Work task: With pictures excluded, copy word for word the lines in the data below from the line containing "964x666 pixels." through the line containing "Task: Switch to".

Data to process:
·····

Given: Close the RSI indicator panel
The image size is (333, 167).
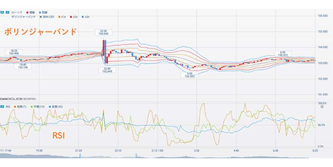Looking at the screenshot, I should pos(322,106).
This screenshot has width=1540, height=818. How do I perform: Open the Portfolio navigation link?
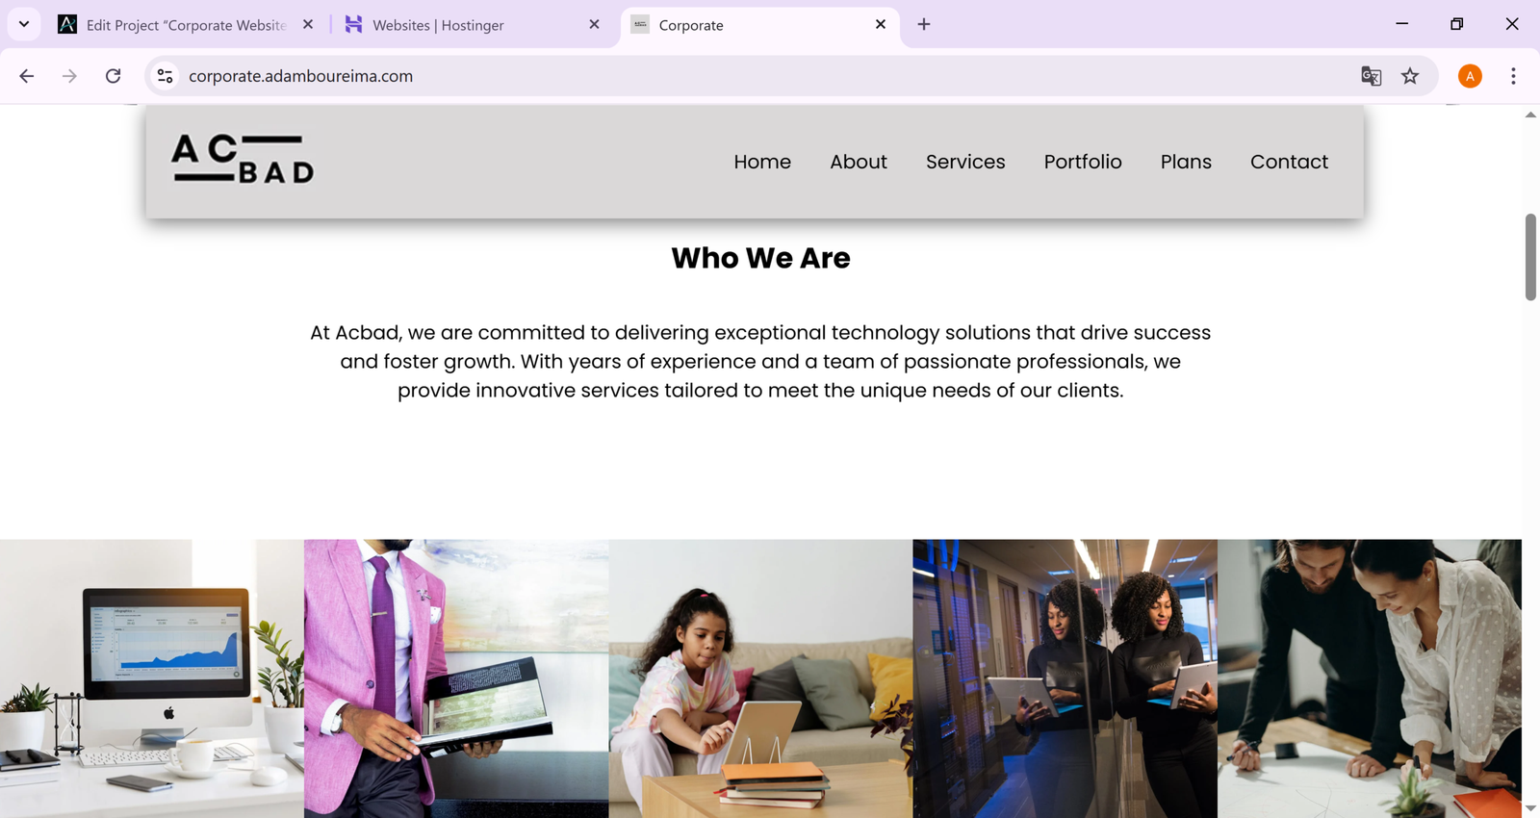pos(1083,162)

·····

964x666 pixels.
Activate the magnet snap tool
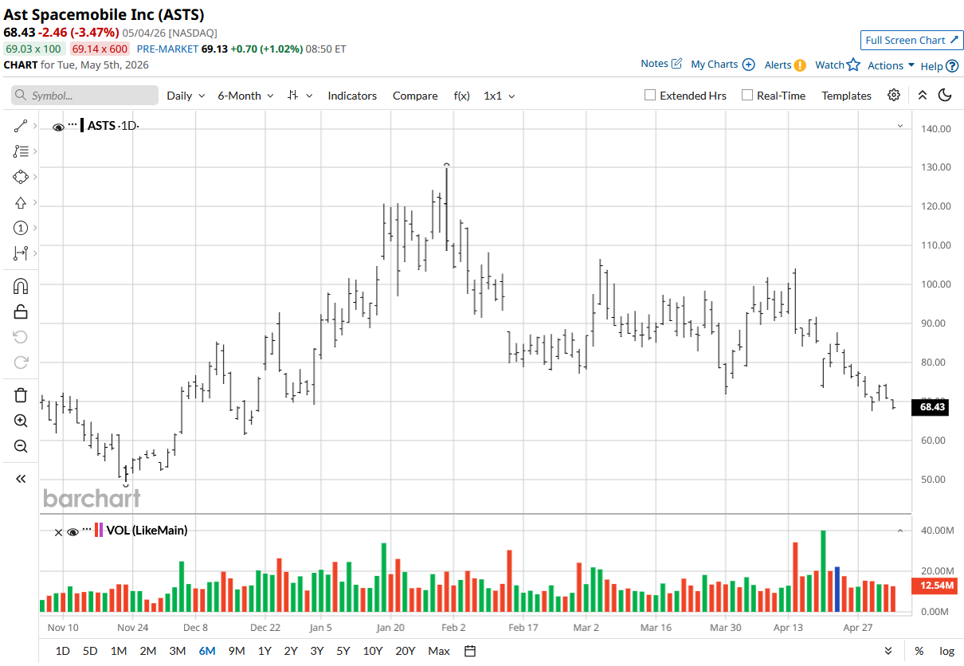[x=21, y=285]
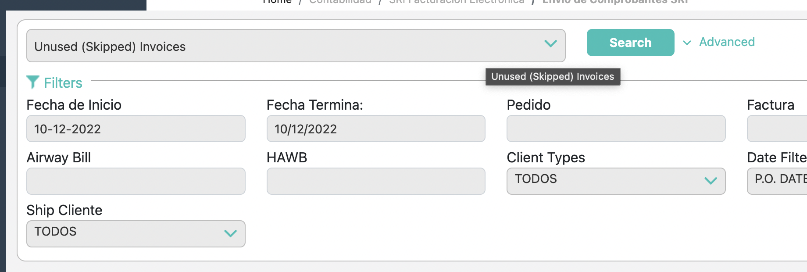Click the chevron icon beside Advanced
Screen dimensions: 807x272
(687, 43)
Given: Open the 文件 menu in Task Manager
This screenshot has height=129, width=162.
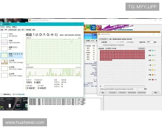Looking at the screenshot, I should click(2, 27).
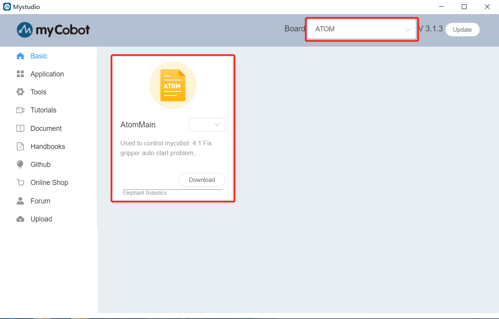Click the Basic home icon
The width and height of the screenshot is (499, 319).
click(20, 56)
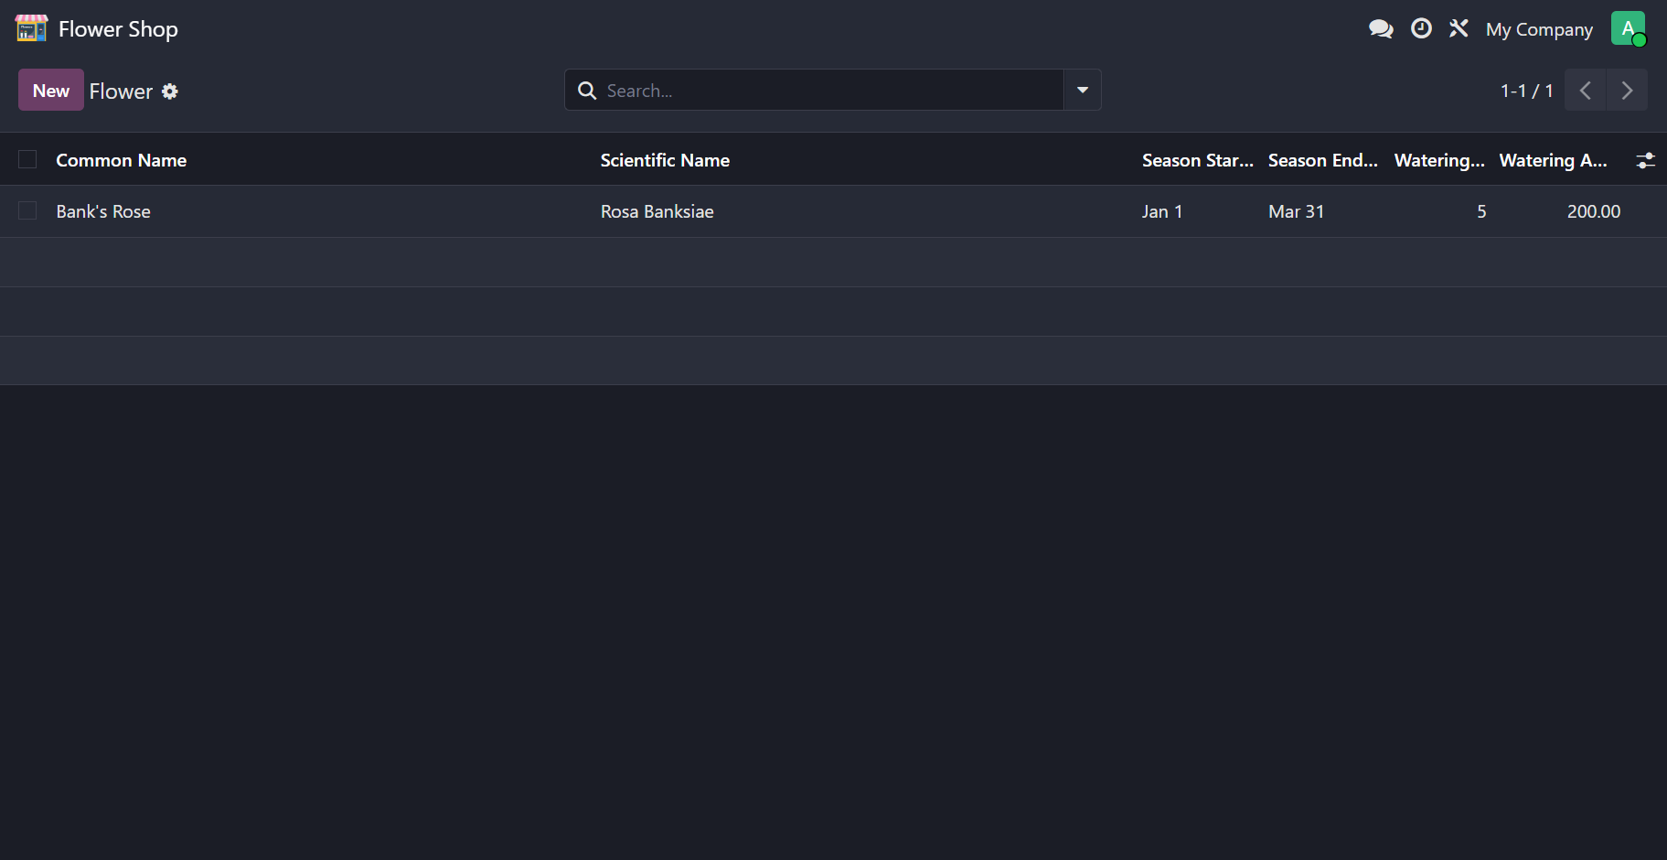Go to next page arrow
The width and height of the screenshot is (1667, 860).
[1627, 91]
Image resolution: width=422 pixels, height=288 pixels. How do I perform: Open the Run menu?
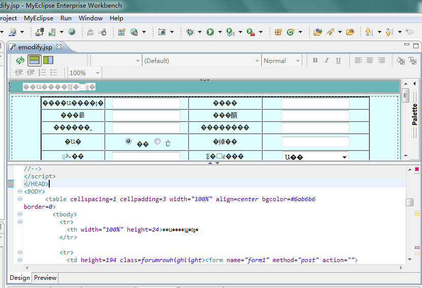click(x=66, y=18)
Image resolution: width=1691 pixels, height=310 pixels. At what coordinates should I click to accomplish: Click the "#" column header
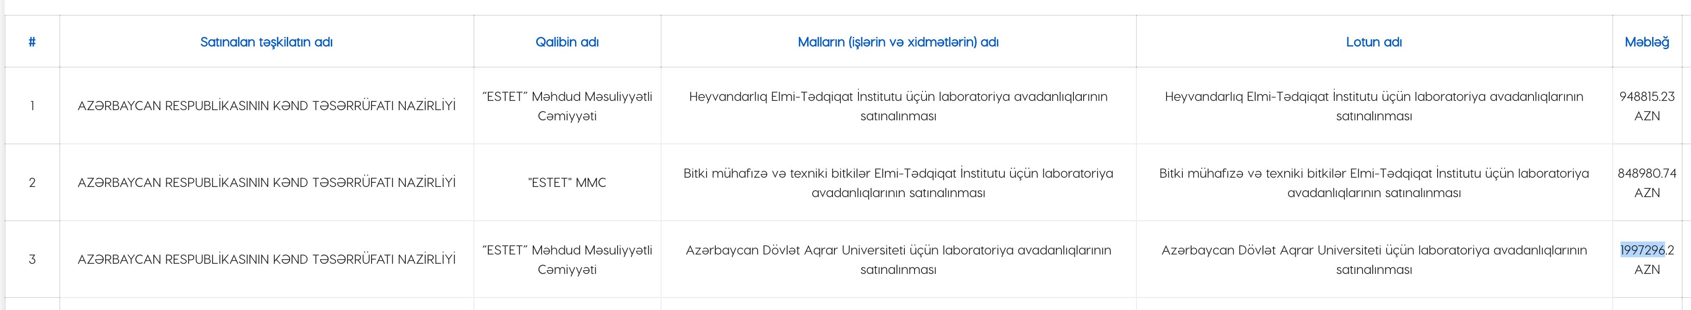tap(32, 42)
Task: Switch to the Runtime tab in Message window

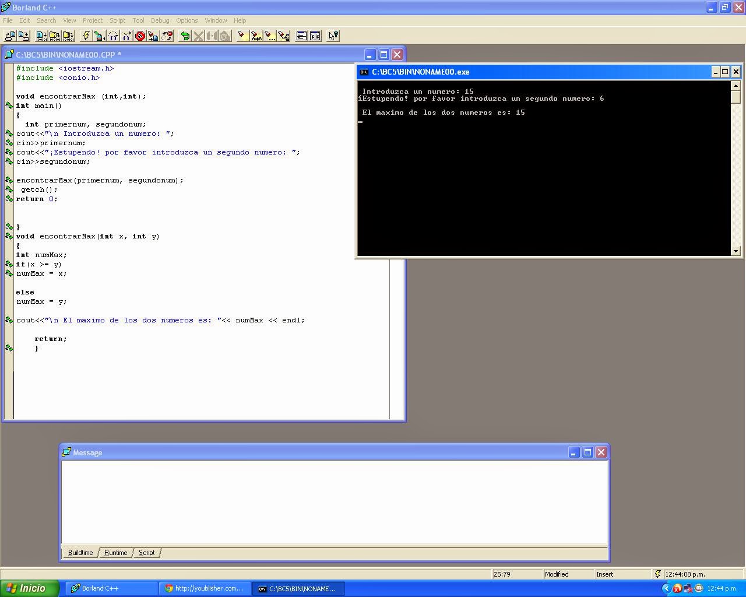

·····

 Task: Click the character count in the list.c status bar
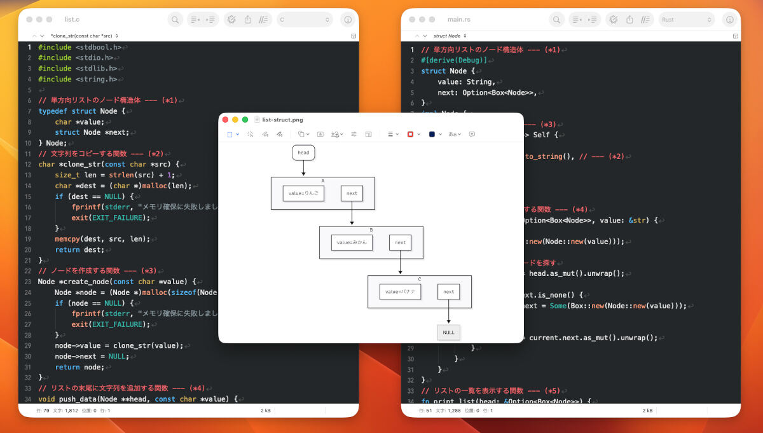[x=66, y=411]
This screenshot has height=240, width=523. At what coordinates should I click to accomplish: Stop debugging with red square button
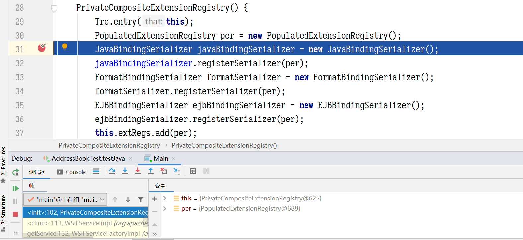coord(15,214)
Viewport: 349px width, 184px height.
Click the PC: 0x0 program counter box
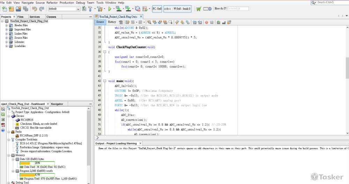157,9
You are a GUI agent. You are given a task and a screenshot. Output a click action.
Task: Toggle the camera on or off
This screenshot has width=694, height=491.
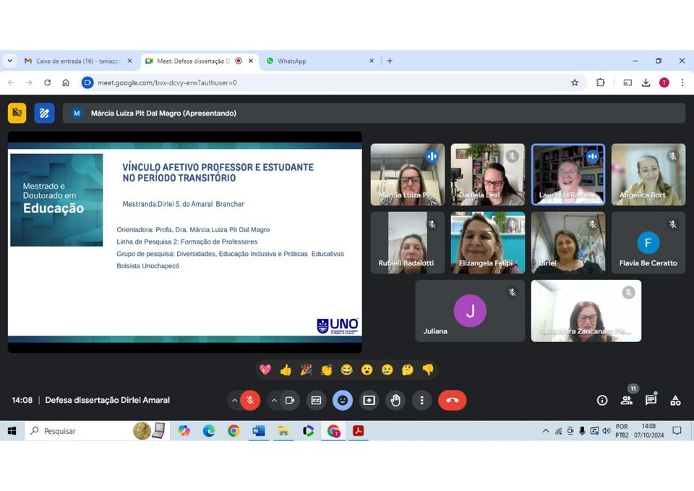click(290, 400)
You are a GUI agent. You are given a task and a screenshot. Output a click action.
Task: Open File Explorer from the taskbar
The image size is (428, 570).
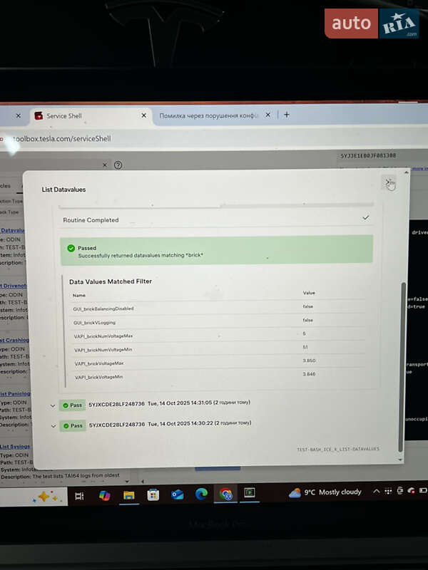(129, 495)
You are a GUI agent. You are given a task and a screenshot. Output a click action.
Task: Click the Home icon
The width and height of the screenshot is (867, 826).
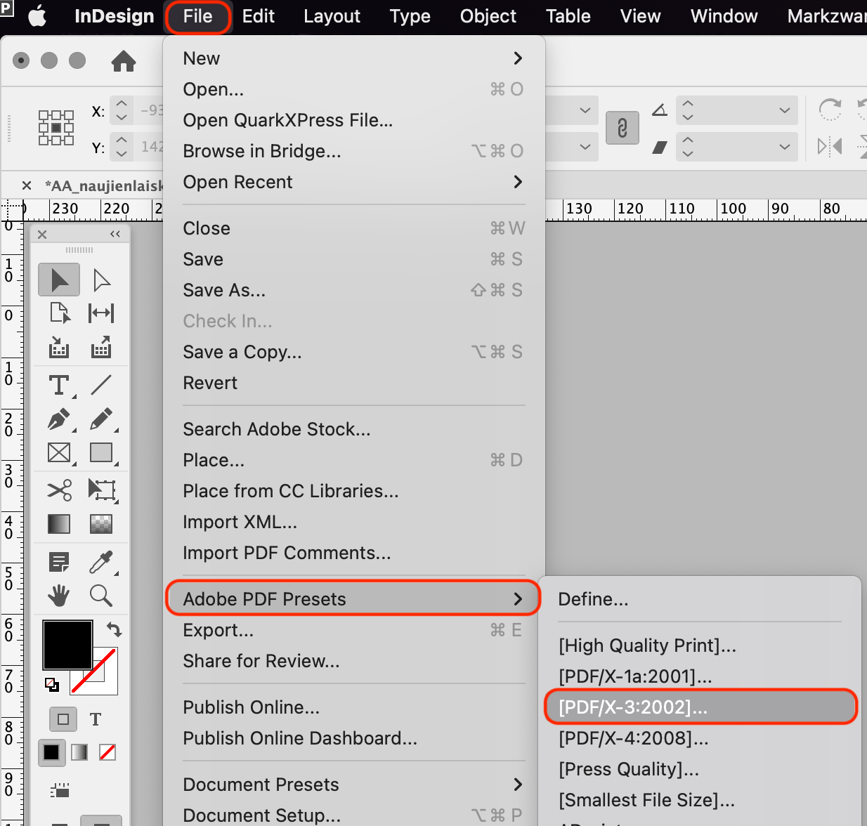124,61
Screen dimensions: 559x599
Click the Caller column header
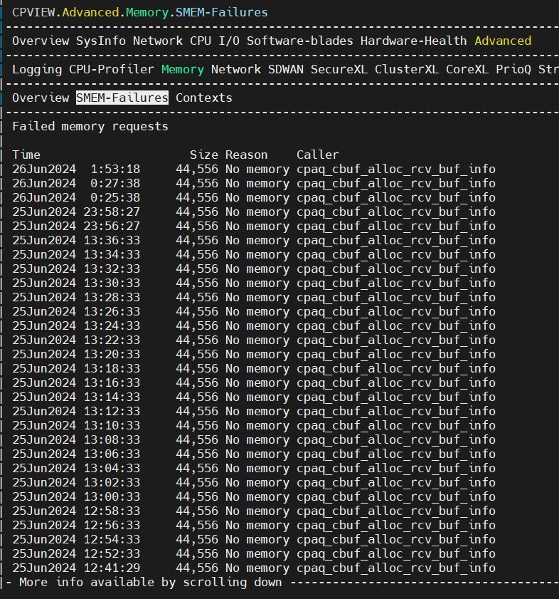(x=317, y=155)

·····

The completed task:
964x666 pixels.
Activate the magnet snap tool
[x=21, y=285]
Click the chevron icon beside Advanced
Screen dimensions: 807x272
(687, 43)
Given: Open the 文件 menu in Task Manager
This screenshot has height=129, width=162.
Looking at the screenshot, I should click(2, 27).
Click the Basic home icon
The width and height of the screenshot is (499, 319).
click(20, 56)
Go to next page arrow
The width and height of the screenshot is (1667, 860).
[1627, 91]
Image resolution: width=422 pixels, height=288 pixels. How do I perform: Open the Run menu?
click(x=66, y=18)
Image resolution: width=1691 pixels, height=310 pixels. At what coordinates should I click to accomplish: Click the "#" column header
tap(32, 42)
Task: Switch to the Runtime tab in Message window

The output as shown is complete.